BEGIN DATA PROVIDED

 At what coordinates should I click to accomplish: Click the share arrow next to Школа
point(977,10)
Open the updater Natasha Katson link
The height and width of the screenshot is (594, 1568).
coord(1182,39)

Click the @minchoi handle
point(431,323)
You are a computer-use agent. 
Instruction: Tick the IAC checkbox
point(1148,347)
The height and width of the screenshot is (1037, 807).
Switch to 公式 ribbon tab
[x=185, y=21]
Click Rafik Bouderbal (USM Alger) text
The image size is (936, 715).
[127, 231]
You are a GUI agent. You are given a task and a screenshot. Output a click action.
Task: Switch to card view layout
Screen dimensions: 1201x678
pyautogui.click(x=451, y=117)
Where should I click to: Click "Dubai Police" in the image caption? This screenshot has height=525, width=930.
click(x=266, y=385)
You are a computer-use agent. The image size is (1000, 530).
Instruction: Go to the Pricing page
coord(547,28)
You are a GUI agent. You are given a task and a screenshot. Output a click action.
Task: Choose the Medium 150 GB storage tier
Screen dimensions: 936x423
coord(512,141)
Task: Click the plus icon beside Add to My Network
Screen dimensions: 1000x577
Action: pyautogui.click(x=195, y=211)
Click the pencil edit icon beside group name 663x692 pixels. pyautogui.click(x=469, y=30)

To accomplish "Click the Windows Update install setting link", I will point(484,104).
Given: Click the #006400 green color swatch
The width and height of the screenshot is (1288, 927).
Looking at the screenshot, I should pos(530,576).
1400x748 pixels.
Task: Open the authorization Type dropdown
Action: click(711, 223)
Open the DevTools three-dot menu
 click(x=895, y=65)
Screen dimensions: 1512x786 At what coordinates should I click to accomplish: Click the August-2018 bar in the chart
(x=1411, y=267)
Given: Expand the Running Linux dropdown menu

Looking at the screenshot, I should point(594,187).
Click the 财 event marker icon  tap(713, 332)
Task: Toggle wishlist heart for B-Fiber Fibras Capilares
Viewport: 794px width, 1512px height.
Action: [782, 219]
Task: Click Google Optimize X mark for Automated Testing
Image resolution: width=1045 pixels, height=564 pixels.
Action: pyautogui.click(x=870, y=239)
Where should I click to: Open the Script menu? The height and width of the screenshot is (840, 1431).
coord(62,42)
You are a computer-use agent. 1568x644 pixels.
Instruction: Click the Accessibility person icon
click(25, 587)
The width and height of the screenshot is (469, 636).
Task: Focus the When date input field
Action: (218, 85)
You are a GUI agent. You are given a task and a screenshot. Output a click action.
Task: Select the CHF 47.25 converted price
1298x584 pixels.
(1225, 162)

END DATA PROVIDED

(DESCRIPTION OF THE TASK): Find every line in the records that has the word "beside". Then report the count alone.

(TASK OUTPUT): 2